Figure 7: Effect of the application timing of Aspergillus spp.-based treatments on potato tubers on the lesion diameter (a) and the average penetration (b) of Phytophthora erythroseptica, noted after 7 days of incubation at 25°C. Bars affected with the same letter are not significantly different according to Student-Newman-Keul’s test at P ≤ 0.05.

plant-pathology-microbiology-Effect-applied-simultaneously

Figure 8: Effect of Aspergillus spp. (MC8: A. terreus; CH1: A. niger) applied simultaneously with pathogens (a) or 24 h before (b) on the severity of dry rot, noted after 21 ays of incubation at 20°C, as compared to the inoculated and untreated controls.

The highest effectiveness of Aspergillus spp. in reducing Fusarium dry rot severity, as compared to the inoculated and untreated control tubers, was recorded on potato tubers treated with the isolate CH12 of A. niger in both application timings. This isolate reduced the lesion diameter by 55% and the average penetration of the pathogen by 73%, as compared to the inoculated and untreated control tubers (Figures 5 and 9).

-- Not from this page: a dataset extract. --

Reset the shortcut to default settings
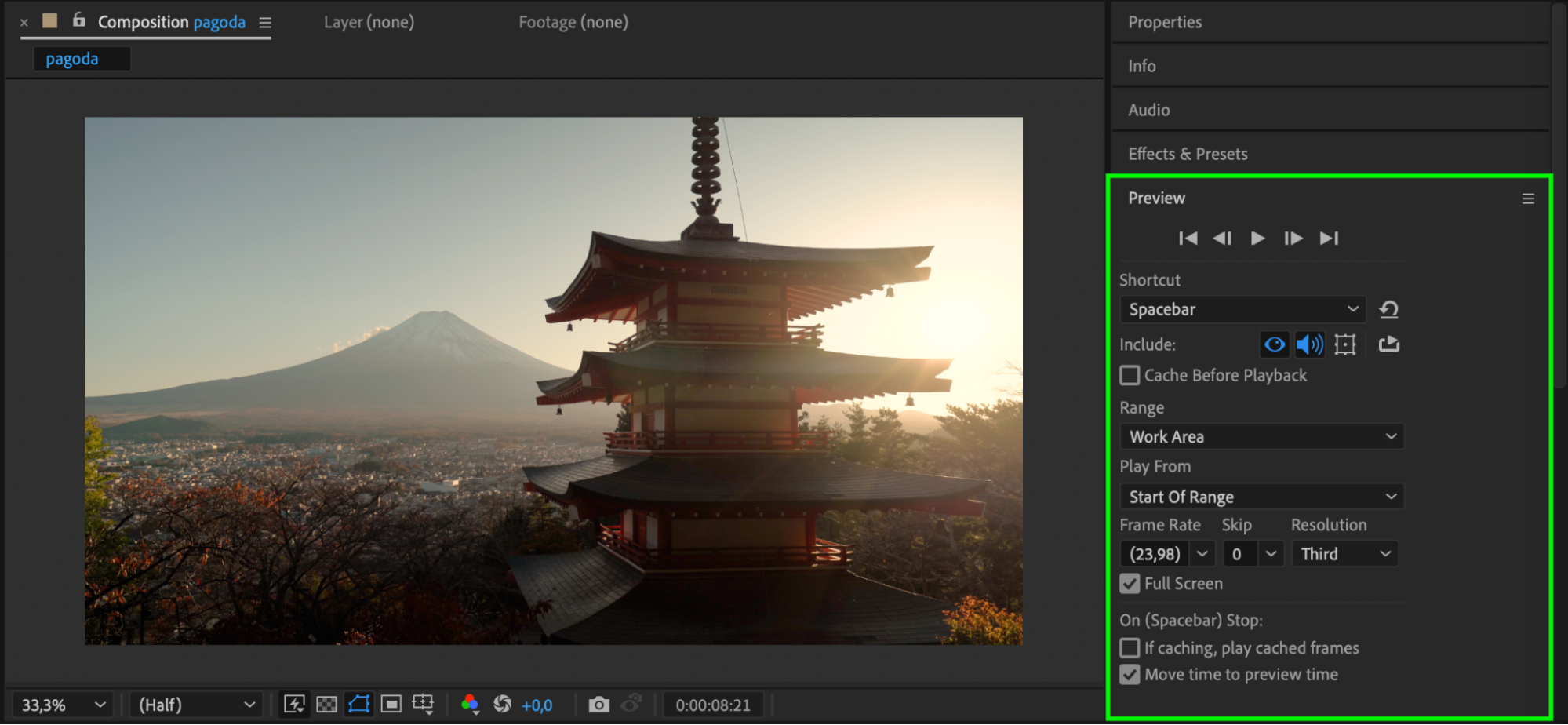This screenshot has width=1568, height=725. pos(1388,309)
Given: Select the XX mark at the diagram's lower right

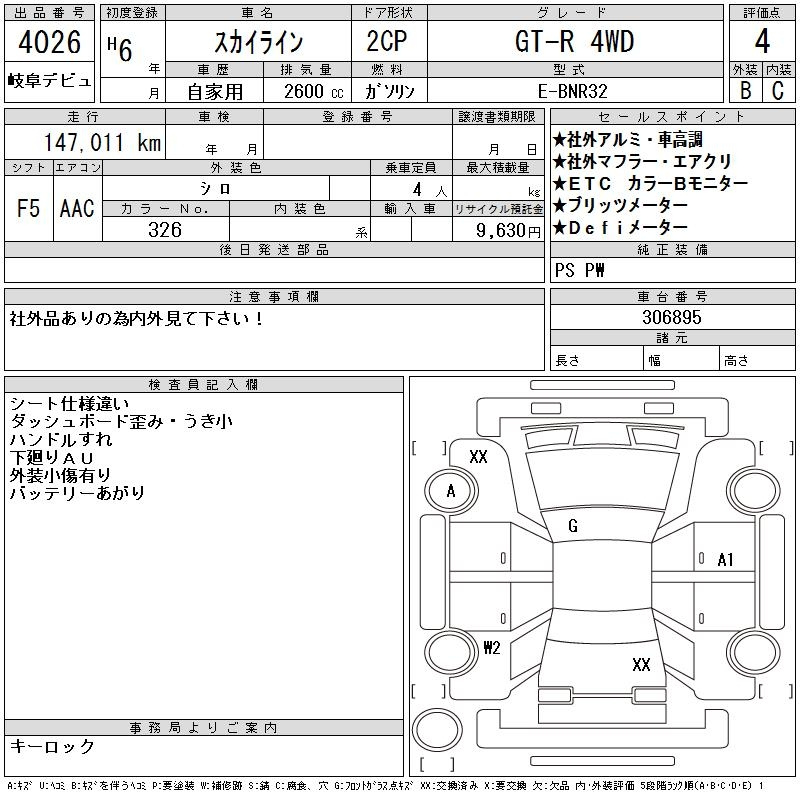Looking at the screenshot, I should point(641,664).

plant-pathology-microbiology-Reduction-Fusarium-severity

Figure 9: Reduction of Fusarium dry rot severity induced by the isolate CH12 of Aspergillus niger as compared to the inoculated and untreated control.

Analysis of variance showed a significant (at P ≤ 0.05) variation in pink rot severity, recorded after 7 days of incubation at 25°C, depending upon treatments tested and the timings of their application. The interaction between these two factors did not show significant variation on the reduction of pink rot severity. Whatever the timing of their application, a reduction of the lesion diameter of pink rot varied between 83 and 88% with all biological treatments tested compared to the inoculated and untreated control (Figure 6a). All isolates of Aspergillus spp. tested had also limited the average penetration of P. erythroseptica by about 82 to 91% compared to the inoculated and untreated control (Figure 6b).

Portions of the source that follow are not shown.